Bacaan
════════════════

[23.10.2014]
Anda mungkin pernah menonton video tentang MOP Papua yang diproduksi di ujung terjauh Indonesia, Kota Merauke, Papua. Salah satu seri video dengan motto “Epen kah? Cupen toh!”
ini menceritakan tentang pelajaran bahasa Indonesia di dalam kelas.
Dalam
sekuel tersebut digambarkan seorang guru perempuan menuliskan kata ‘bibi’ di
papan tulis dan meminta para siswa untuk menyusun sebuah kalimat dengan
menggunakan kata ‘bibi’. Murid-murid dengan berbagai latar belakang suku mulai
menjawab pertanyaan tersebut dengan menyebutkan kalimat yang mereka susu.
Namun
begitu tiba giliran si Dody, suasana lucu yang tercipta sejak awal video
menyajikan kejutan yang cerdik. Dengan muka kebingungan, si Dody
celingak-celinguk tak mampu menemukan kalimat yang pas dan didalamnya terdapat
kata ‘bibi’ sebagaimana instruksi ibu guru.
Video
itu bahkan memperlihatkan bagaimana si Dody harus bertanya kepada si Paijo yang
duduk di sampingnya, “Bibi itu apa?”. Namun setelah didesak, dengan terpaksa si
Dody berteriak lantang, “Ikan poro bibi”. Sontak jawaban Dody membuat seisi
kelas terpingkal-pingkal.
Inilah
sebuah fragmen yang dalam pemikiran sosiolog Prancis Pierre Bourdieu disebutnya
kekerasan simbolik dalam dunia pendidikan. Sebuah konsep yang menjelaskan
mekanisme yang digunakan kelompok kelas atas yang mendominasi struktur sosial
masyarakat untuk “memaksakan” kebiasaan, gaya hidup, budaya, dan bahkan
ideologinya, kepada kelompok kelas bawah yang mereka subordinasi.
Rerangkai
budaya tersebut yang oleh Bourdieu dilabelinya dengan istilah habitus menjadi
alat dominasi yang begitu lembut dan melenakan bagi kelompok yang terdominasi.
Dalam
video ini diperlihatkan bagaimana bahasa sebagai instrumen kebudayaan yang
dijajakan dalam proses pendidikan membuat seorang peserta didik dipaksa untuk
menerima habitus tertentu, dan harus terasing dari realitasnya sendiri. Dody
dituntut untuk membuat kalimat dengan kata yang bukan berasal dari habitus
alaminya.

════════════════

Data yang Diberikan
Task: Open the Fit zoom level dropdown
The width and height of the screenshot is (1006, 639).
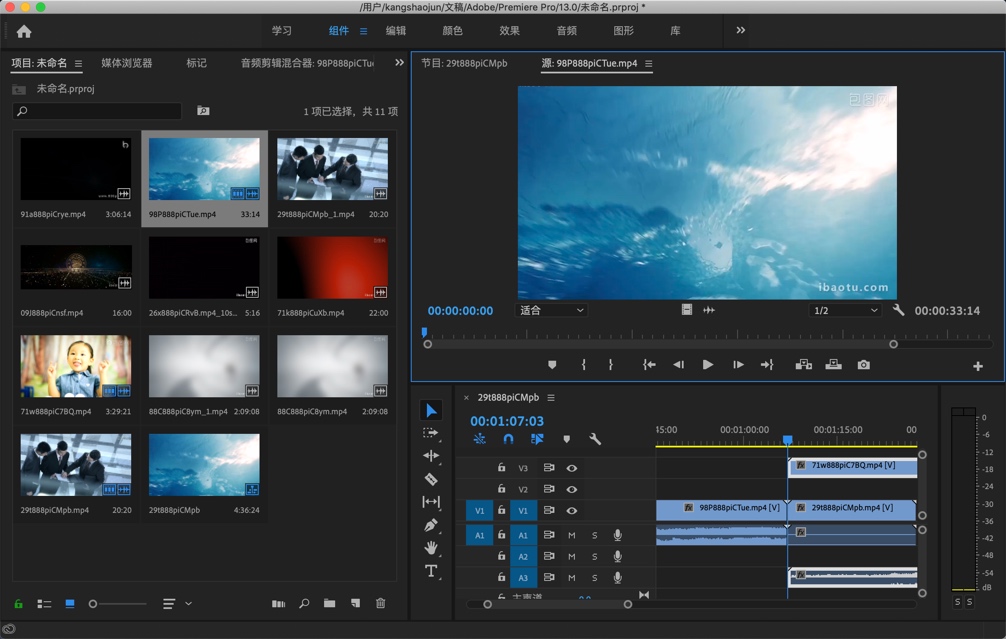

════════════════

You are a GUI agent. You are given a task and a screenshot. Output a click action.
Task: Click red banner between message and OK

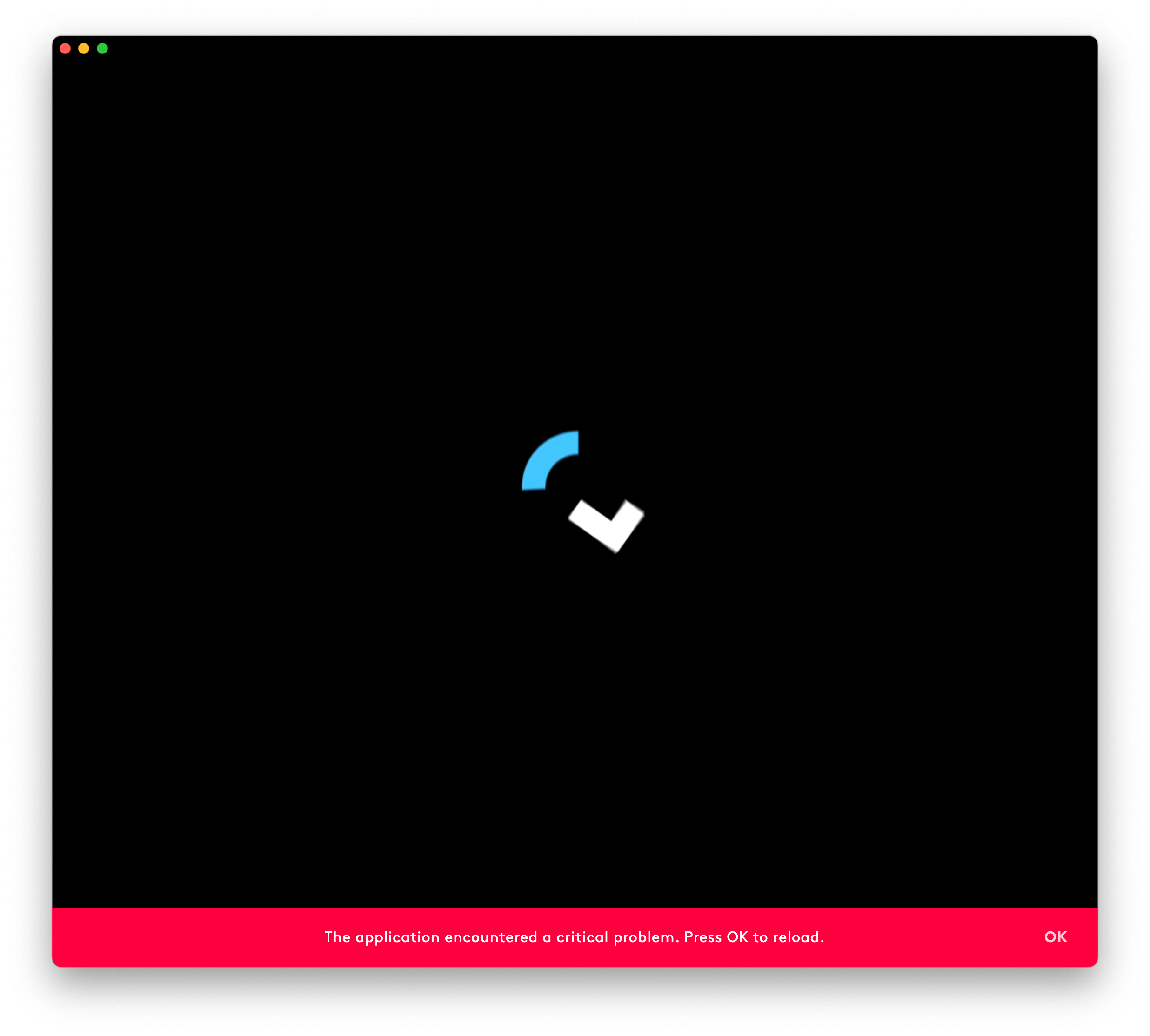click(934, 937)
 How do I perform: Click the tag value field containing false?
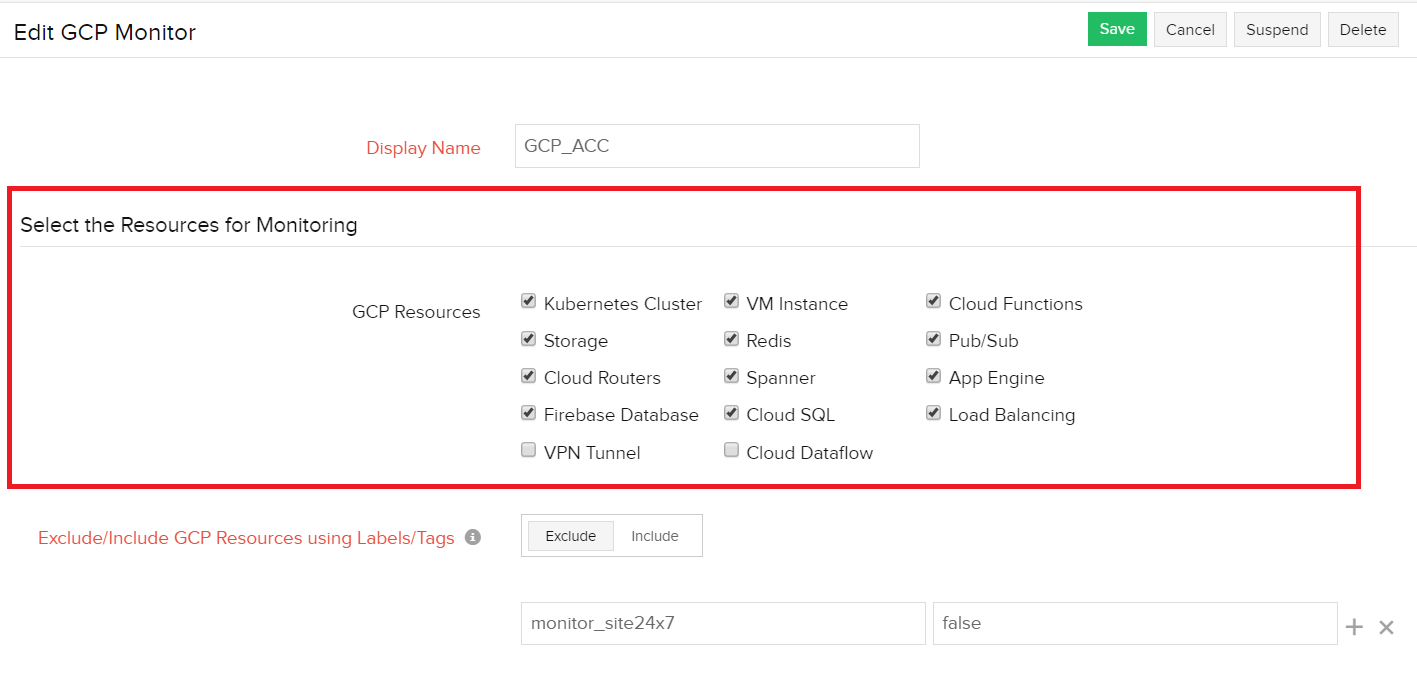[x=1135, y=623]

════════════════

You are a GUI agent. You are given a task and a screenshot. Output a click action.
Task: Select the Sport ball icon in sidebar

════════════════

Soal Latihan
**1.** Menurut bacaan, kata apa yang dituliskan guru perempuan di papan tulis?
**2.** Terjemahkan kalimat dari bacaan ini ke dalam bahasa Inggris: "Sontak jawaban Dody membuat seisi kelas terpingkal-pingkal."

Jawaban Latihan
**1.** Guru perempuan itu menuliskan kata "bibi".

**2.** Dody's answer instantly made the whole class burst into laughter.